Photos are a gateway into the past, but they function mostly as a window. Even if pictures are worth a thousand words, it’s not a story. You can see what you looked like then, what you were doing, and can repeat the awe of a perfect sunset or a funny moment.
But the picture doesn’t tell what you were thinking then or how the experience affected you. The picture may help you remember how you felt, but if that part is already clear to you the rest may not be something you need.
Sometimes, I pondered, the experience is enough.
That’s not to say I’ll never go through those photos, but right now there’s no part of me that’s curious about them. If the point of the trip were to see a bunch of cool, exotic places then maybe I would be. But that trip seemed significant in other ways for me. I discovered things about traditions I wanted to carry on (visiting Hard Rock cafe in every city I travel to that has one for one), and it was a turning point of sorts for my career.

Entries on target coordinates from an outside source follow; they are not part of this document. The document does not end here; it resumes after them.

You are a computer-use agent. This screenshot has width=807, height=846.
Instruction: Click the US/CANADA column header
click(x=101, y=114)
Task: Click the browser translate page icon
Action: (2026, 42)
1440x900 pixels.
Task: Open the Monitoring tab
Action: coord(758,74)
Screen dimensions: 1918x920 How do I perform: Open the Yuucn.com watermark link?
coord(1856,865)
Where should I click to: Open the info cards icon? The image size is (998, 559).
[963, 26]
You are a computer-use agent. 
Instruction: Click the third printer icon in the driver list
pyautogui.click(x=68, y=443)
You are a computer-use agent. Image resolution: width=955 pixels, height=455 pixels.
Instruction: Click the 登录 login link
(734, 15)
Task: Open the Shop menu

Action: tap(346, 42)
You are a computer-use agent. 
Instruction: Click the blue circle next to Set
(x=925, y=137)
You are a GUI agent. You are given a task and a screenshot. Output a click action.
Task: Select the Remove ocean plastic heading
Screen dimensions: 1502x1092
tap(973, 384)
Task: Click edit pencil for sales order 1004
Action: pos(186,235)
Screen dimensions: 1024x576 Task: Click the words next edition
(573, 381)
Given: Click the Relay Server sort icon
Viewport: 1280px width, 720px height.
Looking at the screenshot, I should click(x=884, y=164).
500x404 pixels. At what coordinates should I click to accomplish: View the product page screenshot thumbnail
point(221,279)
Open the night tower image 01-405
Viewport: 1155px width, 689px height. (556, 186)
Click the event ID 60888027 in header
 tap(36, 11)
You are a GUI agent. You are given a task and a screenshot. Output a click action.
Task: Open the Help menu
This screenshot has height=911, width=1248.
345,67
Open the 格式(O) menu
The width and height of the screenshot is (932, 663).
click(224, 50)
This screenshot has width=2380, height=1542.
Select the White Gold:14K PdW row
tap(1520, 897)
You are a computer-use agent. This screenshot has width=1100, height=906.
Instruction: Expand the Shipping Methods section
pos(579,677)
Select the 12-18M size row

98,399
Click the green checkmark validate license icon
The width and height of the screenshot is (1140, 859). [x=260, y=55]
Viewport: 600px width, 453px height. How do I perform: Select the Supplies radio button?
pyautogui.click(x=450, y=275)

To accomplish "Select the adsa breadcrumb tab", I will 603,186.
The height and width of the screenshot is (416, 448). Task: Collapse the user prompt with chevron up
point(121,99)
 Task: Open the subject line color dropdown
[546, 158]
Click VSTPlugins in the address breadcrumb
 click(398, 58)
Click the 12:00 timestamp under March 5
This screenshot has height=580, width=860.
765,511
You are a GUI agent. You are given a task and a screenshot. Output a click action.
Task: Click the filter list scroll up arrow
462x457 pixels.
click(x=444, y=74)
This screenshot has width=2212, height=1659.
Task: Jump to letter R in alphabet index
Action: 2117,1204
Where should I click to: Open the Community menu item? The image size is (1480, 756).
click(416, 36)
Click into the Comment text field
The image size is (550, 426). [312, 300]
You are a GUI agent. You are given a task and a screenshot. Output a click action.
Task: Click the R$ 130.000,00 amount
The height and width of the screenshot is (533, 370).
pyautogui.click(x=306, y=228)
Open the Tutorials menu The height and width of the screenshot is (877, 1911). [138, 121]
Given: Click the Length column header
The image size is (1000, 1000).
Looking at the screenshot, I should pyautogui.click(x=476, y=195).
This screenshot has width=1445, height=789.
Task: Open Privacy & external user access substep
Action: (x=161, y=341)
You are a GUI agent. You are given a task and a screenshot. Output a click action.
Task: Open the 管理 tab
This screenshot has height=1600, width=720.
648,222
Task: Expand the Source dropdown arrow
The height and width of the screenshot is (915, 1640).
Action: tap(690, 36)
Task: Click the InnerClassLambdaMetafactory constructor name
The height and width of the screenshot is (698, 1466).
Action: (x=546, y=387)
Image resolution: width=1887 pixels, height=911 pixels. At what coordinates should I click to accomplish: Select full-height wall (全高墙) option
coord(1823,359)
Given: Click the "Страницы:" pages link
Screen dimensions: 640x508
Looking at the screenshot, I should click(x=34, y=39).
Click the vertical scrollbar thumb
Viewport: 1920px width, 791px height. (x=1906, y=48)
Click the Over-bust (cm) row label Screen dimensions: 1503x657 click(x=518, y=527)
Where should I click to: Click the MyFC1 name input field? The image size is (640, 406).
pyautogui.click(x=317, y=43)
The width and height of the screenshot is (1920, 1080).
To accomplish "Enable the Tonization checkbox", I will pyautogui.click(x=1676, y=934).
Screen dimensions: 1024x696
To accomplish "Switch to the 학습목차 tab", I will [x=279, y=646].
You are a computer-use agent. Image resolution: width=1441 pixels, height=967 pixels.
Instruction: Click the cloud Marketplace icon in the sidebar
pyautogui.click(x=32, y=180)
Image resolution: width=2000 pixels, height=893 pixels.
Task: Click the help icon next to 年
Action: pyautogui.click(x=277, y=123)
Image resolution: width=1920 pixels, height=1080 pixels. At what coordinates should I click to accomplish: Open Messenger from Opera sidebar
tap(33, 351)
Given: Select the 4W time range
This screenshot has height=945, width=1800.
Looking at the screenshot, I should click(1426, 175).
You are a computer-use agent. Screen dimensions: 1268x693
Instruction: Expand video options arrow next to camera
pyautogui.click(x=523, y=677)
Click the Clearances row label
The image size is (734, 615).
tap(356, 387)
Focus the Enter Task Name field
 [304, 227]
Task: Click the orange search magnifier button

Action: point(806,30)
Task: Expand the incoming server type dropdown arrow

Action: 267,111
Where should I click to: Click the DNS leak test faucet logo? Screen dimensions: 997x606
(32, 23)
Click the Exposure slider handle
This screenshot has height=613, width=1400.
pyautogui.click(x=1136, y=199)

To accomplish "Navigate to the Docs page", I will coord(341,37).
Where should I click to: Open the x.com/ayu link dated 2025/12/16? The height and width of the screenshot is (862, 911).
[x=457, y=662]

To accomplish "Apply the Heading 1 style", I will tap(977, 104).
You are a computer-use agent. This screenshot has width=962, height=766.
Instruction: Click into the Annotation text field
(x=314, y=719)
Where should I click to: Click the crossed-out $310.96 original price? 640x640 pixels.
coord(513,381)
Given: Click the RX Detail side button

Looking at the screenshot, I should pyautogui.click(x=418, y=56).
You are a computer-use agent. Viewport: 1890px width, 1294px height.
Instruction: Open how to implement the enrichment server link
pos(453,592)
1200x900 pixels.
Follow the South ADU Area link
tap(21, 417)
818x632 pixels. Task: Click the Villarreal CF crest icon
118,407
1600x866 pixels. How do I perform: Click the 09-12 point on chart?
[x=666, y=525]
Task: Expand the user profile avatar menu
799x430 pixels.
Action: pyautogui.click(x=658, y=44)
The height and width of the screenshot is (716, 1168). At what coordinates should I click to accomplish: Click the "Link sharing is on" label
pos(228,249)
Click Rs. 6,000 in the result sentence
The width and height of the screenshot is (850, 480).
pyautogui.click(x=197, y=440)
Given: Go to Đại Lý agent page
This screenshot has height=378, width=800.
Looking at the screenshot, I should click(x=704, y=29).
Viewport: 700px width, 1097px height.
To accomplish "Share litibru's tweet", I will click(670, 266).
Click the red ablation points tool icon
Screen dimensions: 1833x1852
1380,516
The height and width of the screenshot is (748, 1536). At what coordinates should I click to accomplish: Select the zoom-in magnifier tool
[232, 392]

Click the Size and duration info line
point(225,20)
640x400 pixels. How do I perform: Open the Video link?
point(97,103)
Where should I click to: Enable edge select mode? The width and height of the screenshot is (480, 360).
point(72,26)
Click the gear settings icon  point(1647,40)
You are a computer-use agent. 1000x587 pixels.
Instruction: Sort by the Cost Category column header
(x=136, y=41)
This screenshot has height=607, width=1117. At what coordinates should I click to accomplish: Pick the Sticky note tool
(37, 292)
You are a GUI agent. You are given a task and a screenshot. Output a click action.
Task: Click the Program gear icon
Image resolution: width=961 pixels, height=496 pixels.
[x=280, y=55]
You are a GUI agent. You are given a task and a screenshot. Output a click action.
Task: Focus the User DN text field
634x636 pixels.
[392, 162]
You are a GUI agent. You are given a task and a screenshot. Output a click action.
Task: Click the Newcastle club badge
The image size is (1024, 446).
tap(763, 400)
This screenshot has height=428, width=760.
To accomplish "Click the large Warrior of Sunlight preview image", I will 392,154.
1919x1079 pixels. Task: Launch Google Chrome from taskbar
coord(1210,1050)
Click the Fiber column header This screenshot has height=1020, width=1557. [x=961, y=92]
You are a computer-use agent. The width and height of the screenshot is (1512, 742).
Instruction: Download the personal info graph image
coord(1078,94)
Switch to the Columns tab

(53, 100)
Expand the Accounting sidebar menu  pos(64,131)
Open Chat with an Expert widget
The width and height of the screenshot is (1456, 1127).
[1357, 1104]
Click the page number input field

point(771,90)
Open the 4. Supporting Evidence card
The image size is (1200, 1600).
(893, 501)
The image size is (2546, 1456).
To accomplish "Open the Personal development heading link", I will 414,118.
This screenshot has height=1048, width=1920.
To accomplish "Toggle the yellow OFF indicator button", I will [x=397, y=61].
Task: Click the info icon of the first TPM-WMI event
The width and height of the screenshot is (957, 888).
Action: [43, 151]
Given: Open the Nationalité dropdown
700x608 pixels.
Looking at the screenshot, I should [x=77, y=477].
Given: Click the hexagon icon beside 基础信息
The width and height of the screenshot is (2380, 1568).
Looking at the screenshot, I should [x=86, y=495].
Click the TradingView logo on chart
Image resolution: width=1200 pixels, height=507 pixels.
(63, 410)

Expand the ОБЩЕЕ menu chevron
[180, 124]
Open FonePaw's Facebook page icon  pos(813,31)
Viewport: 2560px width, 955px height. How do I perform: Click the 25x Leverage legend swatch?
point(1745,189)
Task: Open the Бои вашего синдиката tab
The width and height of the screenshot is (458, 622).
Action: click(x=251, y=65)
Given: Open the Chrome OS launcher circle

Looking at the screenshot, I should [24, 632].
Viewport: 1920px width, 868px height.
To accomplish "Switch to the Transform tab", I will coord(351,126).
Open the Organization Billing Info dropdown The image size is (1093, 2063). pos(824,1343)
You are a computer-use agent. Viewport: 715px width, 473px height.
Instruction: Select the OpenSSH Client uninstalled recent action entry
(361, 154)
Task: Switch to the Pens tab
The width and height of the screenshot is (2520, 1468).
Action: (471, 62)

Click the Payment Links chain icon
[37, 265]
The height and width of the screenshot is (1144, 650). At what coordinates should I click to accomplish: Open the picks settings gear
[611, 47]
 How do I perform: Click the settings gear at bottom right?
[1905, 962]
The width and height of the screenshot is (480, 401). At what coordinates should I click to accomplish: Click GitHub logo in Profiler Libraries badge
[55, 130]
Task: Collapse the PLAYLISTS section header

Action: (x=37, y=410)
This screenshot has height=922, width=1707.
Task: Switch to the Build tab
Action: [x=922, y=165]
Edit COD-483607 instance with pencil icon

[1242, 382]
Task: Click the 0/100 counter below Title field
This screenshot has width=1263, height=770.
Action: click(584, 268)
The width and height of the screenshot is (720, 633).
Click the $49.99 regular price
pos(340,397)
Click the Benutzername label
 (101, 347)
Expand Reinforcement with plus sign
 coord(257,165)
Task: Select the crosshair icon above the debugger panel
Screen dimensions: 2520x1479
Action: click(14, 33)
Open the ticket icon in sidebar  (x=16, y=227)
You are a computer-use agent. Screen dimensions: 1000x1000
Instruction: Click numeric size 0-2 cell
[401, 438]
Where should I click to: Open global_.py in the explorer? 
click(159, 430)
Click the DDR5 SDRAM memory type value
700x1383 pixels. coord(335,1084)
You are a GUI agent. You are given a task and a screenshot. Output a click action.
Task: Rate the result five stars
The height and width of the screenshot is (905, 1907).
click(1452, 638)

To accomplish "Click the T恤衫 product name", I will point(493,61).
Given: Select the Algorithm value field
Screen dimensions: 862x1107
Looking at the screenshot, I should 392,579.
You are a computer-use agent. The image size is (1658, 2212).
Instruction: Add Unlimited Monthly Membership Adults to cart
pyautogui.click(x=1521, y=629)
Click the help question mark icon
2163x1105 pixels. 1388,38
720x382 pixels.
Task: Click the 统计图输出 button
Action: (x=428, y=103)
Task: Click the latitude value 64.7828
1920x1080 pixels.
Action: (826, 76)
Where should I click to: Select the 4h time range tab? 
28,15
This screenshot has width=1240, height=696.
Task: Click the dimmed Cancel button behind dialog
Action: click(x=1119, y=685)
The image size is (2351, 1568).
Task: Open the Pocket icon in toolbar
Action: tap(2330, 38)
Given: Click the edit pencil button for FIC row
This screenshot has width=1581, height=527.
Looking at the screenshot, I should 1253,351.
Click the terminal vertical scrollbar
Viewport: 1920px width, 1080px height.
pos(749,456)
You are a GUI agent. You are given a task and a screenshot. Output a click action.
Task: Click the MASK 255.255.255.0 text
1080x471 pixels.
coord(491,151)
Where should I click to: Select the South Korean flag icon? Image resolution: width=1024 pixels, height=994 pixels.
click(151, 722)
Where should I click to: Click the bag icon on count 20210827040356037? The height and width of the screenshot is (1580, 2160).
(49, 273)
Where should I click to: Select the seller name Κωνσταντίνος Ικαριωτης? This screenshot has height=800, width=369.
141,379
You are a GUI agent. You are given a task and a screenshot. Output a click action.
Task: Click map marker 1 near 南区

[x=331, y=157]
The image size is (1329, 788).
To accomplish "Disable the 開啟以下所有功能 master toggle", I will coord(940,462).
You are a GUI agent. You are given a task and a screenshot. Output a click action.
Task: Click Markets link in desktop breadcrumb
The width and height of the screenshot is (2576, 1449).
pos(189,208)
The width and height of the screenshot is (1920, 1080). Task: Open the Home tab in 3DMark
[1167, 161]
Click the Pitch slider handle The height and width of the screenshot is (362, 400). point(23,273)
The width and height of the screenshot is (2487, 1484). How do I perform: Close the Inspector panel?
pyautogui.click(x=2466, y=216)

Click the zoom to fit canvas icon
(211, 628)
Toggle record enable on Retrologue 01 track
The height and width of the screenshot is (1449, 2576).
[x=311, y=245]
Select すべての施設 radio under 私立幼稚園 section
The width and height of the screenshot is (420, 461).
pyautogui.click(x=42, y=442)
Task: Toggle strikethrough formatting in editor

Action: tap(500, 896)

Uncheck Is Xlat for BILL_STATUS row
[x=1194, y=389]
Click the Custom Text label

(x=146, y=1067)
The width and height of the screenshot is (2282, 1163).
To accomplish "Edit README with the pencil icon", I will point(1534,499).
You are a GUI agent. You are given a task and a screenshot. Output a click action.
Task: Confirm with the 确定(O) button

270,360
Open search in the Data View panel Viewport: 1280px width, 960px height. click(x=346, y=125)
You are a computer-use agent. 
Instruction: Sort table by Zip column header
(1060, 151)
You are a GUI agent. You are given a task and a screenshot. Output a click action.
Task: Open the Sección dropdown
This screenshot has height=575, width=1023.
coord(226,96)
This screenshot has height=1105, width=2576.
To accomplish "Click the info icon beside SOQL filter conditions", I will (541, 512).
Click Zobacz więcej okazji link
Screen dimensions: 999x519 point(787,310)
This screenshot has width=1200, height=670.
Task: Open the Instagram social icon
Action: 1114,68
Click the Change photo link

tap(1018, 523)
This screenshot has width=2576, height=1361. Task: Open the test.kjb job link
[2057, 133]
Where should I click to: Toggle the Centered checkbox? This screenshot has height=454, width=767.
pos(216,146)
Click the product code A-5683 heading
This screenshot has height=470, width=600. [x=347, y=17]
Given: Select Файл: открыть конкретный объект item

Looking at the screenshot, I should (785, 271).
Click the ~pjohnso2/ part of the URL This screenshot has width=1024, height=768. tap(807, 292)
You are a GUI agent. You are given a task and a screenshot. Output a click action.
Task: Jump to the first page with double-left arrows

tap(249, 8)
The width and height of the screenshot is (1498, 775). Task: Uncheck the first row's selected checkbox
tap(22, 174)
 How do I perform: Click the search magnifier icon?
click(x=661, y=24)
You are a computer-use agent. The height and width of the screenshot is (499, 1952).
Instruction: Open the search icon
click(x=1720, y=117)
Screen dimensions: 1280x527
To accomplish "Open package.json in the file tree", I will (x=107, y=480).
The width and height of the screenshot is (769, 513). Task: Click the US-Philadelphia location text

What I could glean from pictures seemed insignificant in the moment beyond what the trip itself represented and seemed to mean at the time.
The trip represented a time of promise, of things of come, and of piecing together a new direction. There was no singular moment to point at and say “Ah, that’s where it happened.” And even when promises we make ourselves or that life seems to make us don’t carry out like we thought, moments like this are still relevant. When it works out it’s a fond recollection of a start.
When it works out differently, it’s a poignant reminder of both where we erred but also of that feeling. Hope grips us in a particular way, and many things are possible when snuggled within it. The mistake we make is letting the fact that things resolved differently than we’d hoped be remembered as failure. Instead it should be an inspiring tale of what changed in us and how, despite that aspects of it are sometimes bitter, we are better for it.
Related to a learning experience, I think often the lesson we take away from something outstrips the value of details on a big picture level. And that, I think, is how I choose to remember that time for now.
A saying that seems pertinent with this is that it’s the journey that matters, not the beginning or even the end. We are the sum of these journeys. To follow the analogy of mementos of a journey, sometimes the reminder of a magnet on the fridge is what we keep, not the gift shop we bought it from.